The fox is regarded in many societies, including the Celtic, as an outlaw animal.
The fox lives on the periphery of human society, neither domesticated nor fully wild.
On one hand it is despised by farmers for its depredations on their livestock...while on the other hand it is grudgingly admired for its wiliness ... hence its role as a Trickster figure, such as Reynard the Fox.
O'Donnell says: "This peripheral and outlaw existence of the fox in the Celtic imagination fits nicely with the probability of Lindow Man's cultic-based homosexuality."
Scholars tend to agree that Tollund Man’s killing was some kind of ritual sacrifice to the gods ... perhaps a fertility offering. To the people who put him there, a bog was a special place. While most of Northern Europe lay under a thick canopy of forest, bogs did not. Half earth, half water and open to the heavens, they were borderlands to the beyond.
To these people, will-o’-the-wisps ... flickering ghostly lights that recede when approached ... weren't the effects of swamp gas caused by rotting vegetation. They were fairies. The thinking goes that Lindow Man's tomb may have been meant to ensure a kind of soggy immortality for the sacrificial object.
Louvernios is the best-looking and best-known member of an elite club of preserved cadavers that have come to be known as "bog bodies."
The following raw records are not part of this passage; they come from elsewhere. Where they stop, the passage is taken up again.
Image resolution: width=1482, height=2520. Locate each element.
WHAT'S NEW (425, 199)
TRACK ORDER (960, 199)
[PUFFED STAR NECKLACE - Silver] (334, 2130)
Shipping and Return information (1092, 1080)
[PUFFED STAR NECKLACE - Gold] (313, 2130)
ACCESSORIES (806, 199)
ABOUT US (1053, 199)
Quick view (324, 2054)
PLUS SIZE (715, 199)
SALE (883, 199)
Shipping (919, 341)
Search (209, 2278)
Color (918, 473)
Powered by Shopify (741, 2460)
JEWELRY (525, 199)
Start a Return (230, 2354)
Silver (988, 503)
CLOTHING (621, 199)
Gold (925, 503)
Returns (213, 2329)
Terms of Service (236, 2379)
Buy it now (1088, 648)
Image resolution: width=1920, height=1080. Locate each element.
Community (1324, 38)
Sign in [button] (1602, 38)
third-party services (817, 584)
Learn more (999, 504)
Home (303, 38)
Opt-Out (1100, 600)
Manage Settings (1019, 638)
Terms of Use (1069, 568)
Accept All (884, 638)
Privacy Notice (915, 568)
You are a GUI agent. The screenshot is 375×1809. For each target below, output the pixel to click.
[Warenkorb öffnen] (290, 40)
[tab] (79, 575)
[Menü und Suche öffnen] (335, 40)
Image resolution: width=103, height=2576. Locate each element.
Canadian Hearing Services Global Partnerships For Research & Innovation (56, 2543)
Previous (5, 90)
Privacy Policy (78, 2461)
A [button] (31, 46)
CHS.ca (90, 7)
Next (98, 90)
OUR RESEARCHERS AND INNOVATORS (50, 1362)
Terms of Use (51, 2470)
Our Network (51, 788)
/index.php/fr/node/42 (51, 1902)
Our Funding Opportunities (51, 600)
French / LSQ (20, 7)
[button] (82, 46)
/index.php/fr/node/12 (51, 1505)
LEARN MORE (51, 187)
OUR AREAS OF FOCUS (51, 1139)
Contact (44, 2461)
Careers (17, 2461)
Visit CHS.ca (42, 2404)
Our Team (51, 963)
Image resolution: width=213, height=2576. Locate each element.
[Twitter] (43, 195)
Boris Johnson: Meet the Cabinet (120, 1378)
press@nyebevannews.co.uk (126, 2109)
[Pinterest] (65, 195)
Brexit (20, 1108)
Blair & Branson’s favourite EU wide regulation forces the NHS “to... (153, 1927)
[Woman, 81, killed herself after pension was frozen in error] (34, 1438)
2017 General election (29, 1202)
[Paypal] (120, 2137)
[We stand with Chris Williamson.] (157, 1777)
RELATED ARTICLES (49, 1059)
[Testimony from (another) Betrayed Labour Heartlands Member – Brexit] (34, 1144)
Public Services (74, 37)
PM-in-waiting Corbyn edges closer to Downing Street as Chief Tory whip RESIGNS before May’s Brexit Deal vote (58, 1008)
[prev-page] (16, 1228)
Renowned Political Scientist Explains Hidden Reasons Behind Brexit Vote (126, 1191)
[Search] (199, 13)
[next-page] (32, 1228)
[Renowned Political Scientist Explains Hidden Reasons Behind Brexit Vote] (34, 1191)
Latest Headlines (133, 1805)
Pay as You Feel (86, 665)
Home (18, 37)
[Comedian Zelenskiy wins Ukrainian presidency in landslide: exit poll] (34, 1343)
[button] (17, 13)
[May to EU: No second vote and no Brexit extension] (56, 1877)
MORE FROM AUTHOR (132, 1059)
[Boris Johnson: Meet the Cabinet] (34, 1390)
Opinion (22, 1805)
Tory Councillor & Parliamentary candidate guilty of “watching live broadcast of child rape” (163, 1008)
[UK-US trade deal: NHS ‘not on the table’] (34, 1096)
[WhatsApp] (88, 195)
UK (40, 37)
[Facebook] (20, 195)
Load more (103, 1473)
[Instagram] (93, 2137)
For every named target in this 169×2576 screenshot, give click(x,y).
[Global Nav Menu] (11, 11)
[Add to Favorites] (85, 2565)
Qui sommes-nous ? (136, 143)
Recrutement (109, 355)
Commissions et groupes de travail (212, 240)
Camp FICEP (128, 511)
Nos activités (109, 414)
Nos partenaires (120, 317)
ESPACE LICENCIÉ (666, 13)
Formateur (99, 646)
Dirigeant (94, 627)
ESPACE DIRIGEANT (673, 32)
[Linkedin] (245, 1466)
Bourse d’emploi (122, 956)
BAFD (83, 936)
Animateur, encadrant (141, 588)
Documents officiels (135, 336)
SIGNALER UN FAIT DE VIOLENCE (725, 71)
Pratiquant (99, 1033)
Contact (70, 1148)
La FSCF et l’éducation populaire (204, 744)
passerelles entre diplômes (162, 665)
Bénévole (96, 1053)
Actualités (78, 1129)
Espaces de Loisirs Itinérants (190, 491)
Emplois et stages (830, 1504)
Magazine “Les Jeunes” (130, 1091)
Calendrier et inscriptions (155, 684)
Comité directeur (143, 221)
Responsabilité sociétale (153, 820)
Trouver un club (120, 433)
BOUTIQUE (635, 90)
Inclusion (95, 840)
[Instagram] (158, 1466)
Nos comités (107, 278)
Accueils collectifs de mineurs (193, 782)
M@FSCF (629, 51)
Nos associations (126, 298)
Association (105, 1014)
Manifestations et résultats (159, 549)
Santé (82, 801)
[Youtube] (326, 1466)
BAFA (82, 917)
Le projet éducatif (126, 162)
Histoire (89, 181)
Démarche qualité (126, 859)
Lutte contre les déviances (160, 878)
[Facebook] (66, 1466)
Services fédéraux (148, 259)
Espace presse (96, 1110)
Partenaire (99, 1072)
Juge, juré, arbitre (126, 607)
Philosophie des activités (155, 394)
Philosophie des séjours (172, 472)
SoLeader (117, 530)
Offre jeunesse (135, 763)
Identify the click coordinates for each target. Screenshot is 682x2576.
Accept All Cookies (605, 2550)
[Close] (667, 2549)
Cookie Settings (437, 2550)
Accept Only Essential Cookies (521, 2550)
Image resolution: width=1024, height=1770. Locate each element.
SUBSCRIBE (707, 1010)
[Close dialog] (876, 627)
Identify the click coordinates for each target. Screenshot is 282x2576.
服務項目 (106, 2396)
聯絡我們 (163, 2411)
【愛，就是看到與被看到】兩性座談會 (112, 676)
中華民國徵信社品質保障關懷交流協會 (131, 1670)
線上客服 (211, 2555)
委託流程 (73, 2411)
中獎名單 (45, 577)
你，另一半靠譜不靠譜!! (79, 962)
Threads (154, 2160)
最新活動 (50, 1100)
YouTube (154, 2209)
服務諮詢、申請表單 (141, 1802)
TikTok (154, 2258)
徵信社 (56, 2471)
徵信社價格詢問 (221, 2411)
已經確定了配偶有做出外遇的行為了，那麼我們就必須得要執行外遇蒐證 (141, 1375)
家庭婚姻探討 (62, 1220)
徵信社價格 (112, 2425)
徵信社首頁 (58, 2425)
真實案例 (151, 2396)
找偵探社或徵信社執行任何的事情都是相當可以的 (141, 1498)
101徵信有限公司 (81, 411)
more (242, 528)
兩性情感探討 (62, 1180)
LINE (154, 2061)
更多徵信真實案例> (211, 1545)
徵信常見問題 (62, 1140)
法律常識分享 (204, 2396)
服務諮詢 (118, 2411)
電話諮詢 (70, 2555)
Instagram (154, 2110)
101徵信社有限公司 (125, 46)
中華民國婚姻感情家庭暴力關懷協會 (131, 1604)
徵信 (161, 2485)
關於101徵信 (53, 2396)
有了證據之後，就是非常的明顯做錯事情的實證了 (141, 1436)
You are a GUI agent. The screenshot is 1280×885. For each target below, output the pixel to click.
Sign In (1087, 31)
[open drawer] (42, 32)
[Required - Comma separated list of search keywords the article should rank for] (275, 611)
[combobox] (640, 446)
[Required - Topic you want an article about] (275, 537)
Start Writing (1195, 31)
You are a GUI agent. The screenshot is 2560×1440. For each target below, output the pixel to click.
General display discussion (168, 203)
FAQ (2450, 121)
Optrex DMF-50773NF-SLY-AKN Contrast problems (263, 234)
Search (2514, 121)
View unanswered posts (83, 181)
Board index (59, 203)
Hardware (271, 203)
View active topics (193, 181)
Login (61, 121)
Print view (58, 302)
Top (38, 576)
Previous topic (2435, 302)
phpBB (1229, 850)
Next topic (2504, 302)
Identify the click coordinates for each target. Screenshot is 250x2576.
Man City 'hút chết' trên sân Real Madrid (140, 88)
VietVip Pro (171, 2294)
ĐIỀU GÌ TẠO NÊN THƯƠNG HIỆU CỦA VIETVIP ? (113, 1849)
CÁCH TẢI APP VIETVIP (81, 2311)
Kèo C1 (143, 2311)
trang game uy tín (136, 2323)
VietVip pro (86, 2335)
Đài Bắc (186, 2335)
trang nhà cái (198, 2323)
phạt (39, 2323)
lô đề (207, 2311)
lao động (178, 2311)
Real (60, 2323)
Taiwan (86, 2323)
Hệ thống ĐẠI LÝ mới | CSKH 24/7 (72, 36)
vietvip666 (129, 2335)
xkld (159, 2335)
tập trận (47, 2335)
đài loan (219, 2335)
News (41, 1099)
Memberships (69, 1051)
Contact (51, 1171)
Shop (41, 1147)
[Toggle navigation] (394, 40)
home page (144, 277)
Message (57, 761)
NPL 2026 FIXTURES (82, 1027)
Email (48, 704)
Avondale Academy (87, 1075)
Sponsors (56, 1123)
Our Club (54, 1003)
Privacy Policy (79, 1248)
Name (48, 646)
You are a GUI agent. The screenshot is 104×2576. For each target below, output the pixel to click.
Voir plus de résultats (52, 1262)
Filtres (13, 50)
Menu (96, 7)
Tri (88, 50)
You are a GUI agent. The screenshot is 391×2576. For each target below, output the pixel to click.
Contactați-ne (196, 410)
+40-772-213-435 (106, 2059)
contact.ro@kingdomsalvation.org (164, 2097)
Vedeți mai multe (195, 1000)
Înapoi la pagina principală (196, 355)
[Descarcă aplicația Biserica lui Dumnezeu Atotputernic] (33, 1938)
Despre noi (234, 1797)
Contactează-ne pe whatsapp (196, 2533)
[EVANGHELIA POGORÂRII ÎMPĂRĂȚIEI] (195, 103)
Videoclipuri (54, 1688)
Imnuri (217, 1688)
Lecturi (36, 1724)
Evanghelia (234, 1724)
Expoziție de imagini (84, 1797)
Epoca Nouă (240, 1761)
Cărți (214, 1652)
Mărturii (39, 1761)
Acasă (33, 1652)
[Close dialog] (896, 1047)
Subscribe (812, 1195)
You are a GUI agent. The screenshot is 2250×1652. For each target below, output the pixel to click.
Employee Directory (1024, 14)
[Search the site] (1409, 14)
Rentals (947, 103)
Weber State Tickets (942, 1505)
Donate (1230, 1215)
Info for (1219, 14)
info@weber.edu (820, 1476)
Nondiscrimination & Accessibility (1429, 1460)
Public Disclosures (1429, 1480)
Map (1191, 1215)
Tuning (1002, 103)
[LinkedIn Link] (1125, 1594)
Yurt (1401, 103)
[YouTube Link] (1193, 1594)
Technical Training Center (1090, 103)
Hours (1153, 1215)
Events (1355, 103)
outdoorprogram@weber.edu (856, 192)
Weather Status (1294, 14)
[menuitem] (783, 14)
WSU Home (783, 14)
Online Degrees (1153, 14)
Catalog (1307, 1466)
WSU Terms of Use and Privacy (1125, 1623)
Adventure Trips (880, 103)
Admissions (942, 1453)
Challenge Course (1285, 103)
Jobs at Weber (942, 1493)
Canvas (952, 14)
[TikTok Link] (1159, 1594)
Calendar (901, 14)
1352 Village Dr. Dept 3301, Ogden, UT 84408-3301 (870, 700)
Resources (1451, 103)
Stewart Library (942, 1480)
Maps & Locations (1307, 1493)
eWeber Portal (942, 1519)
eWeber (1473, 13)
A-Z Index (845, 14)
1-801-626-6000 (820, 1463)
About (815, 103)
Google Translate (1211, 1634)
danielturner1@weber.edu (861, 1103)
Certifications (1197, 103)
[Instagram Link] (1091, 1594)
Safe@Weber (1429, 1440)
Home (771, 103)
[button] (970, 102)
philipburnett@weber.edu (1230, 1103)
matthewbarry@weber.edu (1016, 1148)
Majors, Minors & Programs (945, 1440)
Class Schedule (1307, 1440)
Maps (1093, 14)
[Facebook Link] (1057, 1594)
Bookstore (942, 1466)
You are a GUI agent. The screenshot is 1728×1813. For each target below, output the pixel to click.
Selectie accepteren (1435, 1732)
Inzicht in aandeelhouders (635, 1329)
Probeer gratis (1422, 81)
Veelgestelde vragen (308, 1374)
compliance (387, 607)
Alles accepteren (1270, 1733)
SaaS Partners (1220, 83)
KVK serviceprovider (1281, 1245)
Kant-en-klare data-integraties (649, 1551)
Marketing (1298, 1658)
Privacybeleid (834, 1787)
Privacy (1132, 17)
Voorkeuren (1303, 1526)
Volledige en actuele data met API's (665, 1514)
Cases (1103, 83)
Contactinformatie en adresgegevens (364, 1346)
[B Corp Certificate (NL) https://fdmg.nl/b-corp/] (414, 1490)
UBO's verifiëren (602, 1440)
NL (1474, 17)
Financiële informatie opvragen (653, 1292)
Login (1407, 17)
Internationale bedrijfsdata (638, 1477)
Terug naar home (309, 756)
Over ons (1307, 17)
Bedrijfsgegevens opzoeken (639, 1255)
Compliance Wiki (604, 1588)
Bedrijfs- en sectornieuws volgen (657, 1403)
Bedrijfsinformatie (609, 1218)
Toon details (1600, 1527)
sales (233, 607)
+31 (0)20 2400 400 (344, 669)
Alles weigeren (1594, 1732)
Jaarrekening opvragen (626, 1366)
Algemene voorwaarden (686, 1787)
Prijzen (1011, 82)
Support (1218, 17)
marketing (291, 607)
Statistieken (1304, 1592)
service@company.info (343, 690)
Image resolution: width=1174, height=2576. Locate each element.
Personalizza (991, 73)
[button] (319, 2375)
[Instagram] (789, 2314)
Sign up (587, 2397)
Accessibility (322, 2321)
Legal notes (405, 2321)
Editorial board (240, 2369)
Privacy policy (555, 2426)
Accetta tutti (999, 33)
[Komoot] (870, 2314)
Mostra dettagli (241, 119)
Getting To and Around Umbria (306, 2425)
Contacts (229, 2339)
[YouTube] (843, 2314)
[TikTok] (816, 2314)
These are men and women (also some adolescents and a few children) who were laid down long ago in the raised peat bogs of Northern Europe ... mostly Denmark, Germany, England, Ireland and the Netherlands.
They can keep speaking to us from beyond the grave because of the environment’s singular chemistry. A body placed here decomposes extremely slowly. Soon after burial, the acid starts tanning the body’s skin, hair and nails.
As the sphagnum moss dies, it releases a carbohydrate polymer called sphagnan. It binds nitrogen, halting growth of bacteria and further mummifying the corpse. But sphagnan also extracts calcium, leached out of the body’s bones.
This helps to explain why, after a thousand or so years of this treatment, a corpse ends up looking like a squished rubber doll.
Nobody can say for sure whether the people who buried the body in the bog knew that the sphagnum moss would keep him intact. It appears highly unlikely ... how would they? Still, it is tempting to think so, since it fits so perfectly the ritualistic function of Louvernios, perhaps regarded as an emissary to the afterworld.